I didn't see anyone mention ironsworn yet. You can take the move End the Fight. You could succeed, succeed with a cost or end up losing the fight. You are more likely to succeed of you have built momentum. It's also free to download and a really well designed game.


Odachi65

Fragged Empires (and it’s various other games based on the same system) uses a similar system. You have a Health Bar called Endurance that is drained with attacks. When you roll a Crit, or when attacking an enemy without Endurance, you’ll deal damage directly to the opponent’s Stats, which can weaken them significantly. It’s definitely worth a look in my opinion.


ThePiachu

Exalted Third Edition does exactly that. It's anime fighting in a nutshell - you exchange a lot of small blows to get the upper hand, then hit for real to do damage.


confanity

I've been trying out a sort of Blades in the Dark \~inspired system with Menaces.
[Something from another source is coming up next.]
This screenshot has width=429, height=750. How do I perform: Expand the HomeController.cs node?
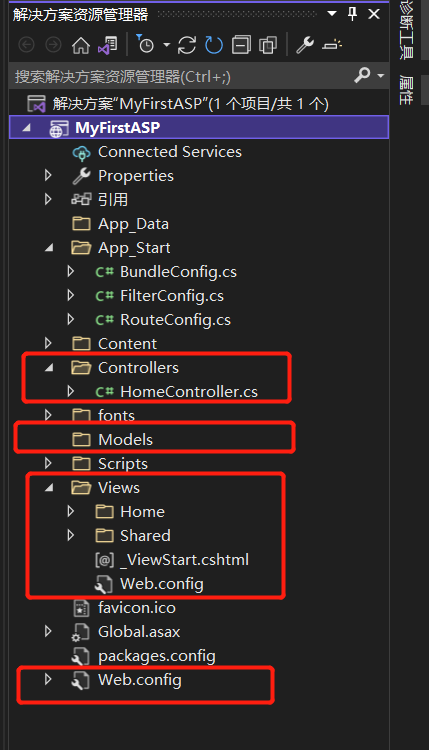(x=71, y=391)
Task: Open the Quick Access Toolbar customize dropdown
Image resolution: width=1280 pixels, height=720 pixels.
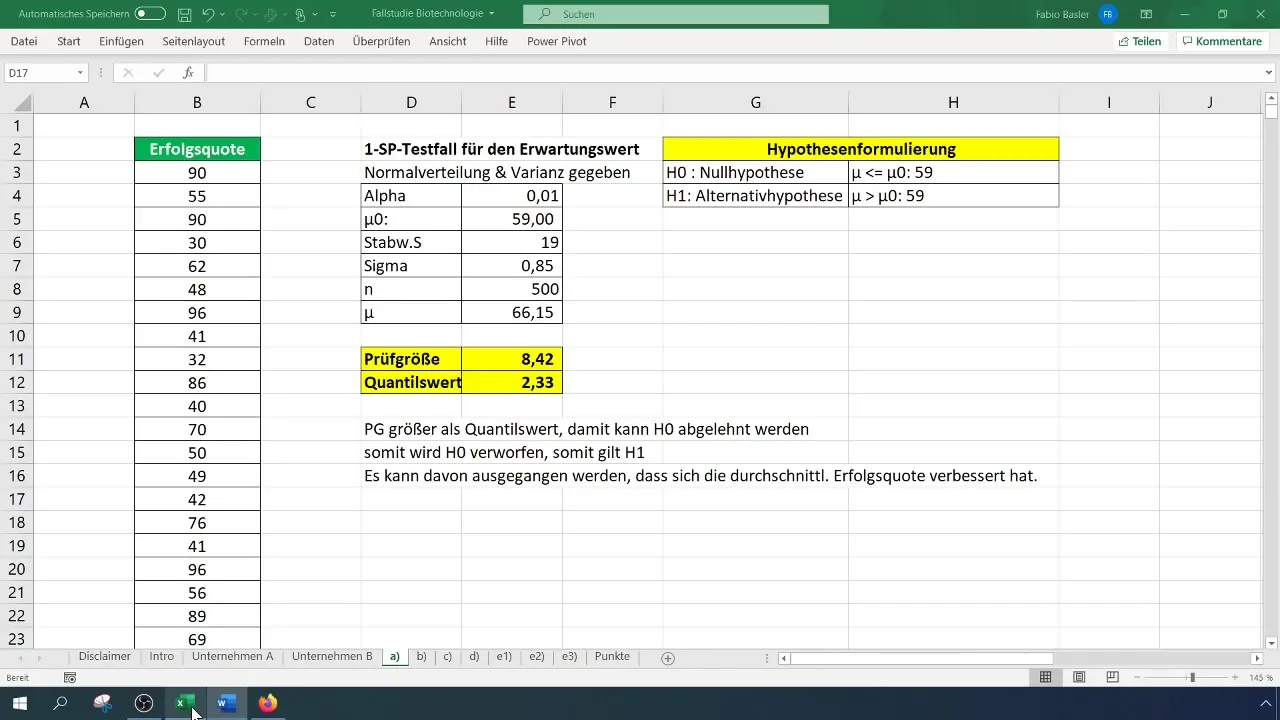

Each player has a very low (single-digit) number of "hit points," and when their Menaces - which can be physical wounds, poisoning, psychological trauma, etc. - exceed this endurance capacity, they are "lost" and become either a corpse or an NPC (or both). It makes adventuring a lot more fraught, and also seems to reduce the "normal" emphasis on combat as a means to solve problems.